Pas de réitération de la mise en demeure en cas de nouveau plan. Dans la continuité, la cour d’appel juge que la mise en demeure n’a pas à être réitérée en cas de nouveau plan. Une nouvelle fois, la précision est bienvenue. Dans le silence des textes, les juges de première instance avaient pu juger que « l’assignation doit viser les mêmes griefs soulevés par la mise en demeure et notamment le même plan de vigilance ». En effet, le plan de vigilance se présente comme le support matériel nécessaire pour l’appréciation par le juge du respect par l’entreprise de ses obligations de vigilance issues du code de commerce. Or, comme nous l’avons déjà évoqué, ce support a vocation à être modifié sous l’impulsion des critiques tout au long de l’activité de l’entreprise et tout au long de l’instance. Il paraît donc absurde d’exiger des demandeurs de réitérer leur mise en demeure chaque fois que l’entreprise produit un nouveau plan. Fort heureusement, la cour d’appel estime qu’à défaut de précision dans la loi, il ne peut être exigé comme condition de recevabilité de l’action, que la mise en demeure et l’assignation visent exactement le même plan de vigilance en termes de date. La cour reconnaît également que les publications ultérieures ne font pas nécessairement disparaître les non-conformités aux obligations de vigilance, et assigne aux juges du fond la tâche de procéder à cette vérification au moment où ils statuent.
La question de la mise en demeure est à présent réglée. Les exigences sont posées et elles ont le mérite d’être claires. Qu’en est-il des autres fins de non-recevoir soulevées par les sociétés ? Certaines ont été rejetées, d’autres ont cependant convaincu les juges.

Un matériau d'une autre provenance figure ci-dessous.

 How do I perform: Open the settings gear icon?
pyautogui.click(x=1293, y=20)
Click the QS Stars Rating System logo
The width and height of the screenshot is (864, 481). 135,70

Des décisions contrastées mais un bilan optimiste
Dans l’affaire Suez, ayant donné lieu à un troisième arrêt du même jour, l’action des demandeurs a été jugée irrecevable pour défaut de qualité à défendre de la société mise en cause. Dans l’affaire climatique, seule l’action des associations a été admise ; l’action des communes a été rejetée pour défaut d’intérêt à agir. Malgré ces quelques déceptions, on ne peut que se réjouir du fait qu’il y aura bien des procès au fond dans les affaires TotalEnergies et EDF ! Le moment venu, des questions importantes, jusque-là esquivées, ne manqueront pas de se poser.
L’irrecevabilité de l’action dans le dossier Suez
L’identification (périlleuse) du débiteur du devoir de vigilance. La loi du 27 mars 2017 fait peser l’obligation d’établir et de mettre en œuvre un plan de vigilance sur la société mère. Ce plan doit inclure les activités des filiales et sociétés contrôlées. Lorsque c’est le cas, la loi fait bénéficier ces sociétés d’un mécanisme d’exemption qui s’applique même si elles dépassent individuellement les seuils requis et qu’elles sont elles-mêmes en tête d’autres sociétés. La règle est claire et rend facile, en théorie, l’identification du débiteur du devoir de vigilance. Le dossier Suez montre, cependant, que ce n’est pas toujours aussi évident pour les requérants de savoir quelle est la bonne entité à assigner. C’est la SAS Suez Groupe qui a été assignée en justice pour son rôle dans une grave crise sanitaire survenue en 2019 au Chili. Or malgré son nom, la SAS Suez Groupe n’est pas la société tête de groupe, mais une filiale opérationnelle de la SA Suez. C’est donc la SA Suez qui a la qualité de société mère. La confusion est d’autant plus facile à faire que les deux sociétés ont le même siège social et que la SA Suez est l’actionnaire unique de la SAS Suez Groupe (hypothèse assez fréquente dans les grands groupes). À cela se rajoute le rachat de Suez, en 2022, par Veolia, ce qui a donné lieu à un changement de nom, la société Suez Groupe devenant alors la société Vigie Groupe. Pour entretenir le flou, lorsque les associations ont adressé leur mise en demeure au siège commun des deux sociétés, c’est bien la SAS Suez Groupe qui a répondu, sans contester être l’auteur du plan critiqué.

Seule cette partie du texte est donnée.